:: Given data ::
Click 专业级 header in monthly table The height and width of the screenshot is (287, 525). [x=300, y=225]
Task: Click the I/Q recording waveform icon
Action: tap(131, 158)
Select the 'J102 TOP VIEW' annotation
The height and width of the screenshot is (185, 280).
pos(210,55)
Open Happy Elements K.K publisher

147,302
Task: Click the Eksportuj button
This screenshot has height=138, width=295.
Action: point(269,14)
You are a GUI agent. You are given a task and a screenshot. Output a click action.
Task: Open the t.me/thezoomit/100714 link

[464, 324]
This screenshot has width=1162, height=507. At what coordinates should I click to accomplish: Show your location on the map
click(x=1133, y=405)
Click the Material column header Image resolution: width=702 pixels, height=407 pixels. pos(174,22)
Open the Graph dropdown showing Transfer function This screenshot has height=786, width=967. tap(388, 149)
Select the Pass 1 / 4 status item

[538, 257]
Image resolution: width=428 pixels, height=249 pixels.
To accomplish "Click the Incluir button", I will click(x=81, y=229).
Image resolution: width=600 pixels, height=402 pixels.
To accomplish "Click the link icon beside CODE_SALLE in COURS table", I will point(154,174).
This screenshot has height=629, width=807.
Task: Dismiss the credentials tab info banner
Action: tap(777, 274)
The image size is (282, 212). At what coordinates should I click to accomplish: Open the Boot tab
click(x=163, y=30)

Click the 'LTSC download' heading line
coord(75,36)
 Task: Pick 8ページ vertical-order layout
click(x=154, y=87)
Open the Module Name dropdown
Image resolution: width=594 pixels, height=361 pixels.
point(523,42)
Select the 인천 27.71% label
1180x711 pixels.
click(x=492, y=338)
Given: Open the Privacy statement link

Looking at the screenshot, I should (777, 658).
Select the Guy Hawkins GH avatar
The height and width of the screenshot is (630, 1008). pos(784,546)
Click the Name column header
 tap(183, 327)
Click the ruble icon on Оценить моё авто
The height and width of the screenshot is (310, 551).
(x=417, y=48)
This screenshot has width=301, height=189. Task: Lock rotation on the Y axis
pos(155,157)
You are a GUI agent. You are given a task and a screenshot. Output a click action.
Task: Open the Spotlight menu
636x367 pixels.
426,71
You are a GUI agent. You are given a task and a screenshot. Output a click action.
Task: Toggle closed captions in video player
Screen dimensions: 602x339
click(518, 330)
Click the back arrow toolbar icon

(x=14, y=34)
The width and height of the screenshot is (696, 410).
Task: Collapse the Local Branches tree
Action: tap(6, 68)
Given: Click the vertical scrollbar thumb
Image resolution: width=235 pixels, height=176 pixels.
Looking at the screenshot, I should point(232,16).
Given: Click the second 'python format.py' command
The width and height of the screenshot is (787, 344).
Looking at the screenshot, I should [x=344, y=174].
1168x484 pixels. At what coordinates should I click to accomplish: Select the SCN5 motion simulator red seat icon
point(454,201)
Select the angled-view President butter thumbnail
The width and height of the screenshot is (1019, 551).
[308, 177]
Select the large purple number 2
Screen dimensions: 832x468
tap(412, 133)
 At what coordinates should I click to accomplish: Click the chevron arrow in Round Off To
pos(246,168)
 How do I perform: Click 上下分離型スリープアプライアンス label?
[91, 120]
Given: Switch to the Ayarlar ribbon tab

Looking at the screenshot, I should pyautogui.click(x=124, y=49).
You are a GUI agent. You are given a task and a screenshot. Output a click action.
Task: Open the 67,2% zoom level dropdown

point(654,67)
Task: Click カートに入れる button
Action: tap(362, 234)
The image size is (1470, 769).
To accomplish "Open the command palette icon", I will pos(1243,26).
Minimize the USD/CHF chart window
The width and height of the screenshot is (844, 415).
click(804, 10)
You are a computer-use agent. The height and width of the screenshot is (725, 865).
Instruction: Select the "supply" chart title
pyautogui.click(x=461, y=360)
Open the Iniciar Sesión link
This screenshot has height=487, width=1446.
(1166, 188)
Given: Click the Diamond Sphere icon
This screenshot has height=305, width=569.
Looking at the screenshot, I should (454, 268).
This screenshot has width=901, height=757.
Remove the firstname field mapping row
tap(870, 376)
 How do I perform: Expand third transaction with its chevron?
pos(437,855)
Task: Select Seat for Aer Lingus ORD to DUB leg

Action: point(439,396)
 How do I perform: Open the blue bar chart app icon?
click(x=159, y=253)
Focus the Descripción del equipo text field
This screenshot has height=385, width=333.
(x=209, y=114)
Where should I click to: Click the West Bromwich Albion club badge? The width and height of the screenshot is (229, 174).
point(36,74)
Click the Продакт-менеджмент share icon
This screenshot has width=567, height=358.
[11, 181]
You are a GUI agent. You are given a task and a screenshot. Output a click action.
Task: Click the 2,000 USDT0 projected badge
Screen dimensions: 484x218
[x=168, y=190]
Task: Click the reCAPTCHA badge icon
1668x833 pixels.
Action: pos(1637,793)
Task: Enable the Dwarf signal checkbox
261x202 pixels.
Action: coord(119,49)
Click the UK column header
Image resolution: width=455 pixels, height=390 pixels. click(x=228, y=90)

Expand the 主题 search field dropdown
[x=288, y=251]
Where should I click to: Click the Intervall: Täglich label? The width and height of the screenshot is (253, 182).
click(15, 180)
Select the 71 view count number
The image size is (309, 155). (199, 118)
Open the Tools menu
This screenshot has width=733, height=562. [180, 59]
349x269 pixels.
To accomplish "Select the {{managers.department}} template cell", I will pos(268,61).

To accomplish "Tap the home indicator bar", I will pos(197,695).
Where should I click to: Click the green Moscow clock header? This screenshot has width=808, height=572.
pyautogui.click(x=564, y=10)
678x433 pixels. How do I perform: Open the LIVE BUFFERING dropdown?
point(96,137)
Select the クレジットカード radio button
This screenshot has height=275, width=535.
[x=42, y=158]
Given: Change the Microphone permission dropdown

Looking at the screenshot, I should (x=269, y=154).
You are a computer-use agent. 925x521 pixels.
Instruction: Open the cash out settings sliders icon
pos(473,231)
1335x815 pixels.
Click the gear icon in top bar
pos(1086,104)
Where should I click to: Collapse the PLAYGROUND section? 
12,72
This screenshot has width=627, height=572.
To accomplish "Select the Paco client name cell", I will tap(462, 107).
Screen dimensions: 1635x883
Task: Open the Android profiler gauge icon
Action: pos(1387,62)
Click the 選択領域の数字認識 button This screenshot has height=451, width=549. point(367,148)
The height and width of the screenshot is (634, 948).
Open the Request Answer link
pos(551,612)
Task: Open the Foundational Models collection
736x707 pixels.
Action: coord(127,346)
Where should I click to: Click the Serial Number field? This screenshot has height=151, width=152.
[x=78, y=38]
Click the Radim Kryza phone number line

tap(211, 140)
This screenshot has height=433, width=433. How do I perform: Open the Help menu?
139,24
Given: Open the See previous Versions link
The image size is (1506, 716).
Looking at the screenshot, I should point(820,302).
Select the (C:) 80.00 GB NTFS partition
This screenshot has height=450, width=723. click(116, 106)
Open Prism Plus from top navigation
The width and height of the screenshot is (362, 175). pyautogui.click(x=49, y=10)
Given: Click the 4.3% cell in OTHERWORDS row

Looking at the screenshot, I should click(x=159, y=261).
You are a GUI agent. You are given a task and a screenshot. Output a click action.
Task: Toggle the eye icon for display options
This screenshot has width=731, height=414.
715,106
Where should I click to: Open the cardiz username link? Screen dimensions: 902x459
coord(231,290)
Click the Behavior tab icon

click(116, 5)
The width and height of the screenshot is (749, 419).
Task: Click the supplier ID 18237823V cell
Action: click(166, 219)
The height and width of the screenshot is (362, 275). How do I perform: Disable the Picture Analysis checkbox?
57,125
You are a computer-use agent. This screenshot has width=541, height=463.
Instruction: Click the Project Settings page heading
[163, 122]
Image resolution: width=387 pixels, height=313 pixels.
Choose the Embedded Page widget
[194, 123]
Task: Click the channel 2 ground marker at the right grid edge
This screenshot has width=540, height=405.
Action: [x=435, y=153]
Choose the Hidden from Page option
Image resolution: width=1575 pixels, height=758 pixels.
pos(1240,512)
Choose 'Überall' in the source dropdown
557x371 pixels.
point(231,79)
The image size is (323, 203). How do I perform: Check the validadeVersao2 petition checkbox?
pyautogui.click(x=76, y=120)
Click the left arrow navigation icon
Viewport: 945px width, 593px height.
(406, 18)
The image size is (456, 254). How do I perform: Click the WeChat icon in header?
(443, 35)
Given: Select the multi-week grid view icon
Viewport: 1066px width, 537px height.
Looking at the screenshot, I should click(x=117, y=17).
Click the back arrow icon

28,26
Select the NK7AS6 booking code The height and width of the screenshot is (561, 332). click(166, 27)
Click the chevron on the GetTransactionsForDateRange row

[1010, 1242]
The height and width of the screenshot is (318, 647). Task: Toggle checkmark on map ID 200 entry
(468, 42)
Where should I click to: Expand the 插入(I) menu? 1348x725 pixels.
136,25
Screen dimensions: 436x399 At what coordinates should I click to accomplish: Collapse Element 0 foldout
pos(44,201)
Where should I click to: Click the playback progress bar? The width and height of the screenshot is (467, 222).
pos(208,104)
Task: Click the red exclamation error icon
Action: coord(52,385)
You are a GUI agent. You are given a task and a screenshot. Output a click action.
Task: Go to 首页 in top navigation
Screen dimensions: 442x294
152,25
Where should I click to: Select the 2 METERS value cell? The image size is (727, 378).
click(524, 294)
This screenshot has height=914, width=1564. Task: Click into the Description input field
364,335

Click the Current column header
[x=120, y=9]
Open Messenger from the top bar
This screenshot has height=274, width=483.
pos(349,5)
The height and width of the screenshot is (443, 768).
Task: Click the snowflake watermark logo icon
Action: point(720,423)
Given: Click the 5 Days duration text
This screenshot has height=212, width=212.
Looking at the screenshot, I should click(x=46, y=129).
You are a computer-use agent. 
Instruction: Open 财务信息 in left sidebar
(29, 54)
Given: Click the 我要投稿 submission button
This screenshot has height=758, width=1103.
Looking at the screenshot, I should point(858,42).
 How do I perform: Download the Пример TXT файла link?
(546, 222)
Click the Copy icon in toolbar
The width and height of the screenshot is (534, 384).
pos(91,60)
:::
**Your instructions**:
Which lines above contain the word "grid"? Show each of them.

**Exercise solution**:
Task: Click the channel 2 ground marker at the right grid edge
Given: Select the multi-week grid view icon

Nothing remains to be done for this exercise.